And on the other side as a maintainer, any bug report that demonstrates a
clear issue (crash, hang, etc) with a reproducible setup is appreciated.

What can be really frustrating are bug reports that aren't bugs and a better
understanding of the software would allow them to solve the problem. For
example, there was one issue on Slic3r that was asking for a PDF output of
config files. There is really no reason to do that.

------
Bucephalus355
IRS could help out Open Source projects and make it way easier for them to
apply for grant money. But they make it very tough to get 5013c status.

I’m for quite strict tax enforcement but that should be changed.

Also of course private companies need to start stepping up and providing the
often only small sums of money needed to fix these projects via bug bounties
and fees to the maintainers.

------
nicpottier
> Sometimes I believe that software, while great, will never be huge like
> writing a book that will survive for centuries. Note because it is not as
> great per-se, but because as a side effect it is also useful… and will be
> replaced when something more useful is around.

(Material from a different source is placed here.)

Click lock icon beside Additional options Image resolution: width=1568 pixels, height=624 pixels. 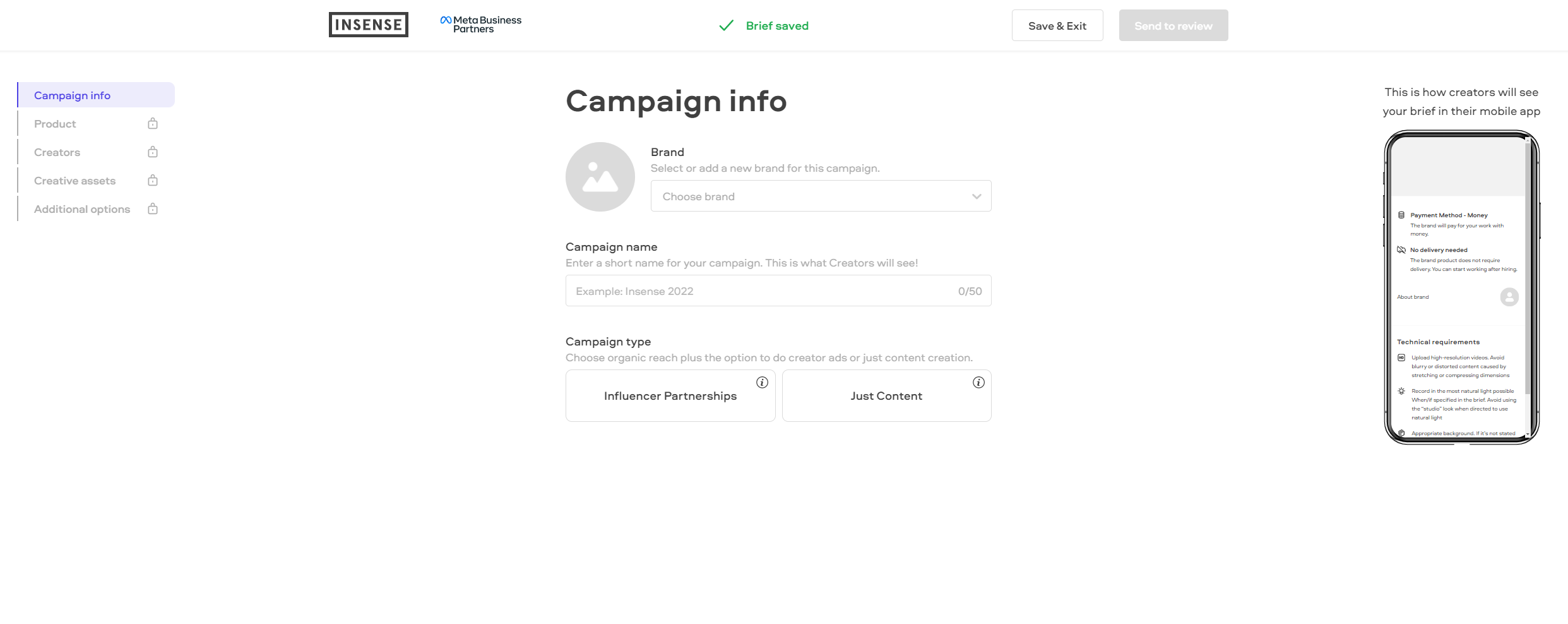click(153, 208)
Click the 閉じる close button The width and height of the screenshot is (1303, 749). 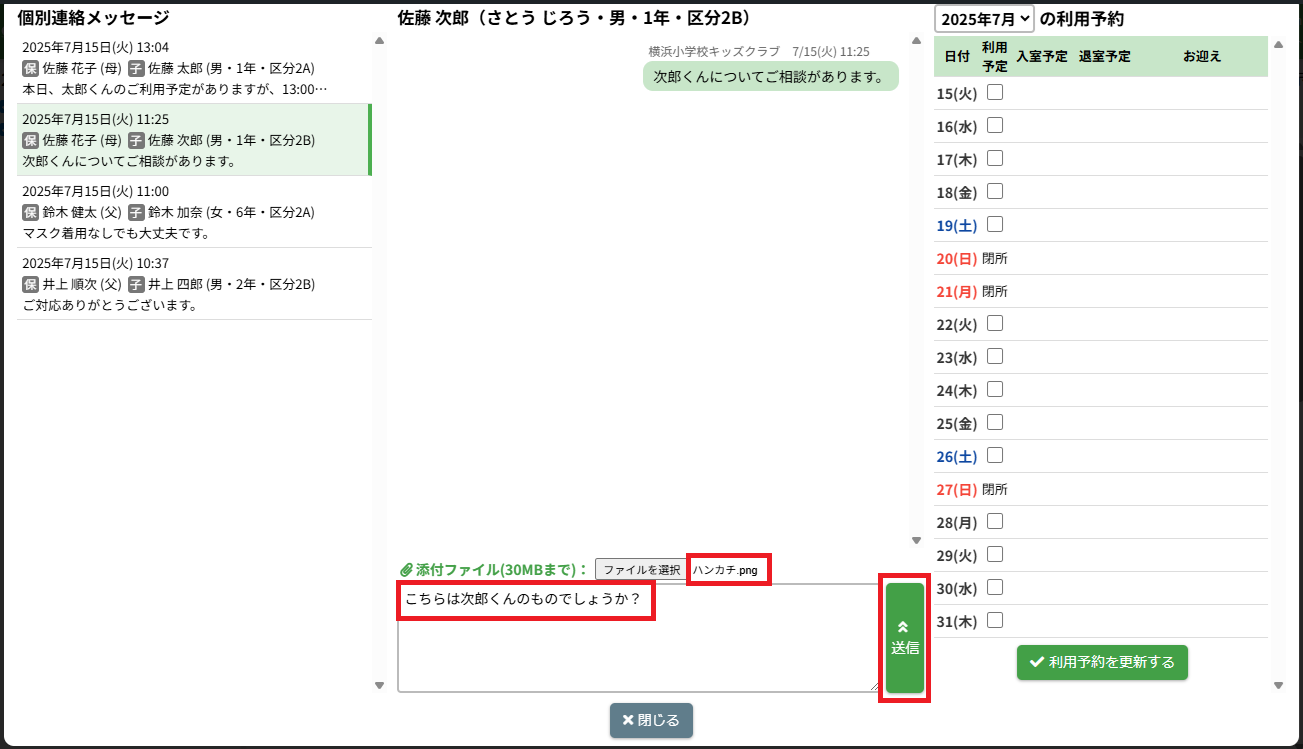pyautogui.click(x=651, y=720)
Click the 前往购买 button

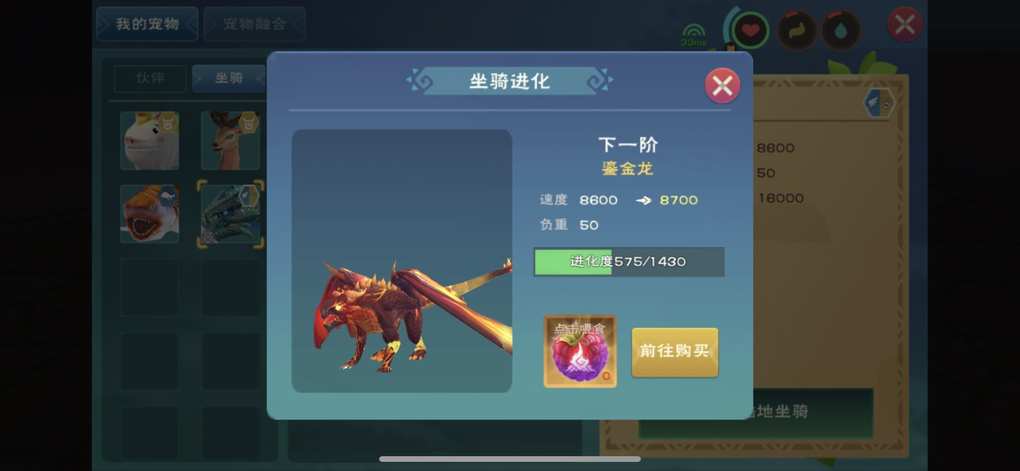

I once saw a sig somewhere that was something along the lines of the author's
goal being of writing some piece of software that would outlive them. That
seemed like a neat, but incredibly ambitious goal, very very few pieces of
software will meet it.

That said, Redis is probably one of them. It isn't too hard to imagine that
there will be Redis instances running somewhere in 40 years, and though I wish
antirez a long life, I think it is likely there will still be Redis instances
chugging along after he passes.

So be proud antirez! You've most certainly made a dent in the universe.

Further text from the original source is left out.